#### GOAL
Reproduce each of the items below word for word, keeping every line unchanged.

┄┄┄┄┄┄

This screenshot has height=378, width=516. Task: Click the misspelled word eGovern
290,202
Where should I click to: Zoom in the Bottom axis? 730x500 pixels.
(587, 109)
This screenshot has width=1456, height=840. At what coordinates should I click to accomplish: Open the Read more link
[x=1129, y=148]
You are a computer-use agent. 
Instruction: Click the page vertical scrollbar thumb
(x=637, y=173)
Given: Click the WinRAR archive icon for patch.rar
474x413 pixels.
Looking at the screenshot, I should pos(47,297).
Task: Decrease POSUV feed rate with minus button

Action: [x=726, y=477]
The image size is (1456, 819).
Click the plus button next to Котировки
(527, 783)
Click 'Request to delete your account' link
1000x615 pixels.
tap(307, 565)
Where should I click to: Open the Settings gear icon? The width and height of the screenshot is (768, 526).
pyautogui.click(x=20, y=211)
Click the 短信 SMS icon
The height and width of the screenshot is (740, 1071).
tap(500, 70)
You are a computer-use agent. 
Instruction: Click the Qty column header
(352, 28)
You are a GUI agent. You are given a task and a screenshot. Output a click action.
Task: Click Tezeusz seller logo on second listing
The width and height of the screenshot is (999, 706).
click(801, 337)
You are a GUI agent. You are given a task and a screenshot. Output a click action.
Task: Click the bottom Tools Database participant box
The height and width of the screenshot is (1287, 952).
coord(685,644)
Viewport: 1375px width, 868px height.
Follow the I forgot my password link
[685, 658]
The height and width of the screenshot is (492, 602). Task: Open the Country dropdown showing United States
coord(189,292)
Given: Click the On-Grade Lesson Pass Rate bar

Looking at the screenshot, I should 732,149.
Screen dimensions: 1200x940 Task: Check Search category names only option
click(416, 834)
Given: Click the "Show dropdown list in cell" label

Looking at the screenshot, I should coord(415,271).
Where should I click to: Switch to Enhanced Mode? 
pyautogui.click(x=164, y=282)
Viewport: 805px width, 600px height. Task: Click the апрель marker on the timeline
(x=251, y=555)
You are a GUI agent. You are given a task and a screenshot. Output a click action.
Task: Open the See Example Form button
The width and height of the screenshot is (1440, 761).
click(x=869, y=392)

┄┄┄┄┄┄

#### RESPONSE TO THE EXERCISE
This screenshot has height=378, width=516. Task: Click the misspelled word eGovern
290,202
Where should I click to: Zoom in the Bottom axis? 730x500 pixels.
(587, 109)
This screenshot has width=1456, height=840. At what coordinates should I click to accomplish: Open the Read more link
[x=1129, y=148]
You are a computer-use agent. 
Instruction: Click the page vertical scrollbar thumb
(x=637, y=173)
Given: Click the WinRAR archive icon for patch.rar
474x413 pixels.
Looking at the screenshot, I should pos(47,297).
Task: Decrease POSUV feed rate with minus button

Action: [x=726, y=477]
The image size is (1456, 819).
Click the plus button next to Котировки
(527, 783)
Click 'Request to delete your account' link
1000x615 pixels.
tap(307, 565)
Where should I click to: Open the Settings gear icon? The width and height of the screenshot is (768, 526).
pyautogui.click(x=20, y=211)
Click the 短信 SMS icon
The height and width of the screenshot is (740, 1071).
tap(500, 70)
You are a computer-use agent. 
Instruction: Click the Qty column header
(352, 28)
You are a GUI agent. You are given a task and a screenshot. Output a click action.
Task: Click Tezeusz seller logo on second listing
The width and height of the screenshot is (999, 706).
click(801, 337)
You are a GUI agent. You are given a task and a screenshot. Output a click action.
Task: Click the bottom Tools Database participant box
The height and width of the screenshot is (1287, 952).
coord(685,644)
Viewport: 1375px width, 868px height.
Follow the I forgot my password link
[685, 658]
The height and width of the screenshot is (492, 602). Task: Open the Country dropdown showing United States
coord(189,292)
Given: Click the On-Grade Lesson Pass Rate bar

Looking at the screenshot, I should 732,149.
Screen dimensions: 1200x940 Task: Check Search category names only option
click(416, 834)
Given: Click the "Show dropdown list in cell" label

Looking at the screenshot, I should coord(415,271).
Where should I click to: Switch to Enhanced Mode? 
pyautogui.click(x=164, y=282)
Viewport: 805px width, 600px height. Task: Click the апрель marker on the timeline
(x=251, y=555)
You are a GUI agent. You are given a task and a screenshot. Output a click action.
Task: Open the See Example Form button
The width and height of the screenshot is (1440, 761).
click(x=869, y=392)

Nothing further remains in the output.